-- Document section start --

6NF File Format

75 points by sergeyprokhoren a day ago

> habr.com

interesting to see this forum show-up again.

remember 15 years ago there were posts about DYI drone from some random guy with lots of theoretical physics about stable conditions derivations. it got a lot of criticism. now looking back and following what DJI is doing with sensors, his approach was totally wrong and that community nailed it with feedback. the forum got some extravagant ideas and some worthy criticism. at least back then.

artemonster a day ago

I remember visiting this site daily 10-15 years ago, in russian, ofc. The moderation was super high, karma system worked great, the content quality was astonishing. Then they switched up owners, tried heavily monetizing corpo-pseudo-blogpost-marketing crap and it all went downhill from there
- 0x457 a day ago
  
  It went downhill when they allowed getting an invitation via single blog post, requiring just one person to like it enough to give an invitation. Which wasn't hard to write - just translate something popular from hackernews before anyone else does it.
  Shortly after, it became hilariously easy to farm and manipulate karma balances across the entire site. With 50 accounts (mults or real people all the same) you could create a new account a day.
  Monetization started when it was already in a death spiral.
  
  NooneAtAll3 a day ago
  
  don't forget the awful redesign, including completely replacing post formatter
  all accumulated mastery of creating posts by experienced authors - gone overnight
- balamatom a day ago
  
  habr is an institution. it's like the "runet hn", minus wild west vc ecosystem, plus integrated blog posting like lj ogs intended to. probably helps a lot with original work like TFA getting traction. more power to that!
  runet sites of that era are often born out of the hacker's characteristic contrarian attitude "because we can". attempts to monetize them in more recent years are bound to accomplish little more than fuck up the content quality and/or the "owner cashes out and opens cafe" thing.
  nevertheless, to this day, when i think habrahabr, i think way higher bar for technical competence than hn. it's all in the attitude.
  
  wearable a day ago
  
  What are the modern equivalents of habr?
  
  throw-the-towel 17 hours ago
  
  There's probably none. The Russian Internet has been Eternal Septembered too much for something similar to appear.
  
  balamatom 11 hours ago
  
  if i knew any, i sure as fuck wouldn't post them on hn of all places.
- jojobas a day ago
  
  It was also notoriously politics-free, until something happened.

deepsun a day ago

Improvement idea -- in my experience "valid_from" is always a date (no time, no timezone). That's how it's reported in documents (e.g. contract validity period).

Rows that need seconds (e.g. bank transactions) are events, they aren't "valid" from a particular point in time forward, they just happen.

nine_k a day ago

In my experience, validity time may start at the start of business day, and likely has a specific time zone. In particular, I've seen how documents related to stock trading at NASDAQ specify Eastern Standard Time as the applicable timezone.
I understand how convenient it is to use UTC-only timestamps. It works in most cases but not all.
adammarples 14 hours ago

No point losing information like that. What do you do if someone opens and closes an account on the same day? Changes their email address three times in one day? Etc
- deepsun 11 hours ago
  
  Agree, if your updates have time then datetime it should be. It's just in my work everything is date only. E.g. employment starts on a date, not datetime, there's no data loss.

rixed a day ago

> country_code 01K3Y07Z94DGJWVMB0JG4YSDBV

A 7th normal form should mandate that no identifiers should ever be assigned to identifiers.

-- Document section end --
-- Data entries start --

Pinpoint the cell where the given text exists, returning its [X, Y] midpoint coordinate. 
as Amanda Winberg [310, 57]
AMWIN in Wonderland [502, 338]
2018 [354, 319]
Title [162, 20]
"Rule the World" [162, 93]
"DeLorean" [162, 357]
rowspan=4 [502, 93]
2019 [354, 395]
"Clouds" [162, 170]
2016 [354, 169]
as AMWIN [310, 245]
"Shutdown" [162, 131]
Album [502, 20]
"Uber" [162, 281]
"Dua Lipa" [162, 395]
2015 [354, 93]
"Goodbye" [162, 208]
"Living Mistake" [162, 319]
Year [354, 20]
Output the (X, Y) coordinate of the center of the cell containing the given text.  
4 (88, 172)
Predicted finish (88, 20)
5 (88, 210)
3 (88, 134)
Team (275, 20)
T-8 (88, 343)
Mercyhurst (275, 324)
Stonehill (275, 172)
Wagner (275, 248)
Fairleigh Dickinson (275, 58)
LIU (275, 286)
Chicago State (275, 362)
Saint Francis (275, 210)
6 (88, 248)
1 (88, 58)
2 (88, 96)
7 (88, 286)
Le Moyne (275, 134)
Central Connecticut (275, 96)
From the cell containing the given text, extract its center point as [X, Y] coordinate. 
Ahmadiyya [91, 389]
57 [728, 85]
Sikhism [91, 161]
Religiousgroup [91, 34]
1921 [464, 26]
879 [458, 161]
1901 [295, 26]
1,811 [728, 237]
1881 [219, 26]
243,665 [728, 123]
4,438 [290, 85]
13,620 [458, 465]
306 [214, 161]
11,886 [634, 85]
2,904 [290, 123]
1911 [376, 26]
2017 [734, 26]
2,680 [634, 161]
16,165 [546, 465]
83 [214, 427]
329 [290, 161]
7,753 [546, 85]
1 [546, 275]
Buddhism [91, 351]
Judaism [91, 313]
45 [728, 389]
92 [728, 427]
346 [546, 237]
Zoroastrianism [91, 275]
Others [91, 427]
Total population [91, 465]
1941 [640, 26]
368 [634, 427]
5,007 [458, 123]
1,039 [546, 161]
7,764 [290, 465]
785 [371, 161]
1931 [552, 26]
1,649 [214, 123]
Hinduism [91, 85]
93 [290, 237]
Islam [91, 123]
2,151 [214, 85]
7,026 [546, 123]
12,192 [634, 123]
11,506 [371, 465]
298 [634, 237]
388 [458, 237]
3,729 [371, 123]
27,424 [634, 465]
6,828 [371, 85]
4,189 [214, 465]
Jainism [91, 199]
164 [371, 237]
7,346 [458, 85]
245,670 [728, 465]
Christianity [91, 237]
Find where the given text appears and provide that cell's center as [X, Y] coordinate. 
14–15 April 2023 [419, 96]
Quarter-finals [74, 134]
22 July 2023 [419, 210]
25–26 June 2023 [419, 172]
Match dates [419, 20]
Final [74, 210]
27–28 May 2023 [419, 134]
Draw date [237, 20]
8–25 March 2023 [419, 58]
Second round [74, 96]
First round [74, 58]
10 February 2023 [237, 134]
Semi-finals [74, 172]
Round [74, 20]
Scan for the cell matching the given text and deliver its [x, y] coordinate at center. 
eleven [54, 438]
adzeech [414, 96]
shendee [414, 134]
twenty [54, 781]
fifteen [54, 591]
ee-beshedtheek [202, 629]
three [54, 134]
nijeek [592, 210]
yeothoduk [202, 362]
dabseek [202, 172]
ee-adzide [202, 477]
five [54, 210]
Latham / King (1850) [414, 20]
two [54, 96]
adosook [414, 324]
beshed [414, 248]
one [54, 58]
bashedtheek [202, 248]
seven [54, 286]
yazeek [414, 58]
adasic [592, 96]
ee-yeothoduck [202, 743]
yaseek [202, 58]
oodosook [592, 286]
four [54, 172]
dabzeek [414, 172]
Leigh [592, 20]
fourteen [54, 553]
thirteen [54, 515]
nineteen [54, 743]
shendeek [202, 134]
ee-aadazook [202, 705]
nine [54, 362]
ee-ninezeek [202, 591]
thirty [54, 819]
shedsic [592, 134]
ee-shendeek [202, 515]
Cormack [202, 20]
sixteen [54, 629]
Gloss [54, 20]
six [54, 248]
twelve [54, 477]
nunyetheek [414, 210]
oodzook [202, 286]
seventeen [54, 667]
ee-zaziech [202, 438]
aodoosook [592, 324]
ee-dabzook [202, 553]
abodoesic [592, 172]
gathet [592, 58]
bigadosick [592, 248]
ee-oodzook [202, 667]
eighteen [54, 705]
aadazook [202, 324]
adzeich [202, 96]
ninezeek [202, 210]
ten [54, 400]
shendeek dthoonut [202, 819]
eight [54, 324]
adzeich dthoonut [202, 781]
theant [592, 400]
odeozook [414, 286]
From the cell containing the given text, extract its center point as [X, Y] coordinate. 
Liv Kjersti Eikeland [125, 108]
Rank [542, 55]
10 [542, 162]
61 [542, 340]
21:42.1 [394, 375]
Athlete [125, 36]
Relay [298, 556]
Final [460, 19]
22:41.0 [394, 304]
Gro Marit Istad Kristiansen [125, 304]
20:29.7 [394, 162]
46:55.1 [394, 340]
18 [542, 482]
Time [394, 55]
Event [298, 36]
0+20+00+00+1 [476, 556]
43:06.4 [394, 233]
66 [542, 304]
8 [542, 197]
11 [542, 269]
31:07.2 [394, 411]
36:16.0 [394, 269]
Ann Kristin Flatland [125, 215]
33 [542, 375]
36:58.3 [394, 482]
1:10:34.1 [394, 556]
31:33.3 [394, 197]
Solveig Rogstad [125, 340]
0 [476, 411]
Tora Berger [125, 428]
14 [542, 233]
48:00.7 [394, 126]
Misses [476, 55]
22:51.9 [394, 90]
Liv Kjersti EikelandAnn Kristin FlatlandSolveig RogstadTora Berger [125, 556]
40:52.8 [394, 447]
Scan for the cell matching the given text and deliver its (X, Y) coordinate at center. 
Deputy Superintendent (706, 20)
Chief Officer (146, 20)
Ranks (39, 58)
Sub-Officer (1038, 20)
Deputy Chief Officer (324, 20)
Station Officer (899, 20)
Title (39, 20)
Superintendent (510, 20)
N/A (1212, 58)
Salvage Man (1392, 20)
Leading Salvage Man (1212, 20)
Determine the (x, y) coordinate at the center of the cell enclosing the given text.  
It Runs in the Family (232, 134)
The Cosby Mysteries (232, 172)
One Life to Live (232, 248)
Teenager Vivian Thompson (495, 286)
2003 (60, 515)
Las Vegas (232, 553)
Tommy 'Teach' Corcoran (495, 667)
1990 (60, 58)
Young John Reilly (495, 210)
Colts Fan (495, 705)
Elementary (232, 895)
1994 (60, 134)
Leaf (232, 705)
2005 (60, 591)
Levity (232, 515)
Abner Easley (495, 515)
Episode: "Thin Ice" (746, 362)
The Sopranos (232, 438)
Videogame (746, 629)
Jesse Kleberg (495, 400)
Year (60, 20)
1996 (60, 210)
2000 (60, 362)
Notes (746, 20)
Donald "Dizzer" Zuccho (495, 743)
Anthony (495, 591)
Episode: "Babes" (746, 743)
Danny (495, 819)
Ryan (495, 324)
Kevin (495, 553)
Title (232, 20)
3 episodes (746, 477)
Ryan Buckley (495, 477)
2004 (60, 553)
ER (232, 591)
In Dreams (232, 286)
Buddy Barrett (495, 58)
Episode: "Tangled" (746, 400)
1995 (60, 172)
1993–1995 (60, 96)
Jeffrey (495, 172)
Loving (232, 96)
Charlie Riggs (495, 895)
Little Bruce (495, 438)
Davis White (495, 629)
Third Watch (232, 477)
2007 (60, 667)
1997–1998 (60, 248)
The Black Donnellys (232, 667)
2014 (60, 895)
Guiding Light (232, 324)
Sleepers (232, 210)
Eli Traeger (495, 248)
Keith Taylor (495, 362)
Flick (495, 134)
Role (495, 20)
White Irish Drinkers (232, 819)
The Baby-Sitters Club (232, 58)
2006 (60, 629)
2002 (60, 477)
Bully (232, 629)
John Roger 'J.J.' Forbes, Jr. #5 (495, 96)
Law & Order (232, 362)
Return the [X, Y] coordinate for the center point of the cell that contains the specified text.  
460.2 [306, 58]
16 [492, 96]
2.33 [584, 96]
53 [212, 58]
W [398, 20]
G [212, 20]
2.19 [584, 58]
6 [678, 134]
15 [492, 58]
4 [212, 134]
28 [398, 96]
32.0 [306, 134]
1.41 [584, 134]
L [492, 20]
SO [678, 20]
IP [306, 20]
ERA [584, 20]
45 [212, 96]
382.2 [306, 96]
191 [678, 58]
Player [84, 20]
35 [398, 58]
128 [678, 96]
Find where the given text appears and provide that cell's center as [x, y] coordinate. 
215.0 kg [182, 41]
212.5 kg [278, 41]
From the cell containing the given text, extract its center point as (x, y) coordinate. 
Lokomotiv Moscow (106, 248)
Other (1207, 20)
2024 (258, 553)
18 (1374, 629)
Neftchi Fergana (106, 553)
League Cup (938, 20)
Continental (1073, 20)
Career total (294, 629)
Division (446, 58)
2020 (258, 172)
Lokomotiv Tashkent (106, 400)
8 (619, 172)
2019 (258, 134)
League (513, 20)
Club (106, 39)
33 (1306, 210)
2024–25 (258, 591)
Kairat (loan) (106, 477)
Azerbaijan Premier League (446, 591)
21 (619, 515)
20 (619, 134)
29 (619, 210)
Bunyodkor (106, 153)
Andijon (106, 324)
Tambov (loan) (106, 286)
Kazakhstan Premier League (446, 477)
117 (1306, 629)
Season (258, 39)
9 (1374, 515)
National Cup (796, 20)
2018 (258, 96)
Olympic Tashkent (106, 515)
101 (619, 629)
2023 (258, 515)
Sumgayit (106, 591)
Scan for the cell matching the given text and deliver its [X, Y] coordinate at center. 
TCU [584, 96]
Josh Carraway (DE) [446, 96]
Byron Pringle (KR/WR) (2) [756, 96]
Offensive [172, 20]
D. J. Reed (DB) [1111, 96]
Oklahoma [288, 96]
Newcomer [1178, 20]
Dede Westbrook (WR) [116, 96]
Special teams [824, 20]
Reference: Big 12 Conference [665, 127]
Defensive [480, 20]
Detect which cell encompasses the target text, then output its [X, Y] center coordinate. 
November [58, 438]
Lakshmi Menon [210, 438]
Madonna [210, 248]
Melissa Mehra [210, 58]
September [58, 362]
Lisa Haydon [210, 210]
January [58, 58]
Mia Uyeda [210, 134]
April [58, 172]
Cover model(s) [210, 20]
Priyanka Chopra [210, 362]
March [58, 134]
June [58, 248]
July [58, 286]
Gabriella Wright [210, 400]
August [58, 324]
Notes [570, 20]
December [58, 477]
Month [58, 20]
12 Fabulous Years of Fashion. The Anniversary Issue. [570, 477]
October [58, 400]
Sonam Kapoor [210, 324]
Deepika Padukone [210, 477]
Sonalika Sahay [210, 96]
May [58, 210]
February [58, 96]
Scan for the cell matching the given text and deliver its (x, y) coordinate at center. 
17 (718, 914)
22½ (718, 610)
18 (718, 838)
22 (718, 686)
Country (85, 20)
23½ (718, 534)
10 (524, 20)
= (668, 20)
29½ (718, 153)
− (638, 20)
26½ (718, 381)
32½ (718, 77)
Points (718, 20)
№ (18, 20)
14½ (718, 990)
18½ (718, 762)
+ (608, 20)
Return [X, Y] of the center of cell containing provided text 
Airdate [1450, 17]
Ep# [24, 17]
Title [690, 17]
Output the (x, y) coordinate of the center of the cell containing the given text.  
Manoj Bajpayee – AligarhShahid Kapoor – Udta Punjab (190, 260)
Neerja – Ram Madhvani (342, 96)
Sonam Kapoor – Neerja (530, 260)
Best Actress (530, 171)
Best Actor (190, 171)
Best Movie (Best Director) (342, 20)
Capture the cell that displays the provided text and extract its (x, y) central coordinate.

-- Data entries end --

Instruction A
In the thread, which time zone did documents related to stock trading at NASDAQ specify as the applicable one?
Instruction B
Extract the passage of the thread word for word, starting at "In my experience, validity" and ending at "but not all.".

Solution A
Eastern Standard Time.

Solution B
In my experience, validity time may start at the start of business day, and likely has a specific time zone. In particular, I've seen how documents related to stock trading at NASDAQ specify Eastern Standard Time as the applicable timezone.
I understand how convenient it is to use UTC-only timestamps. It works in most cases but not all.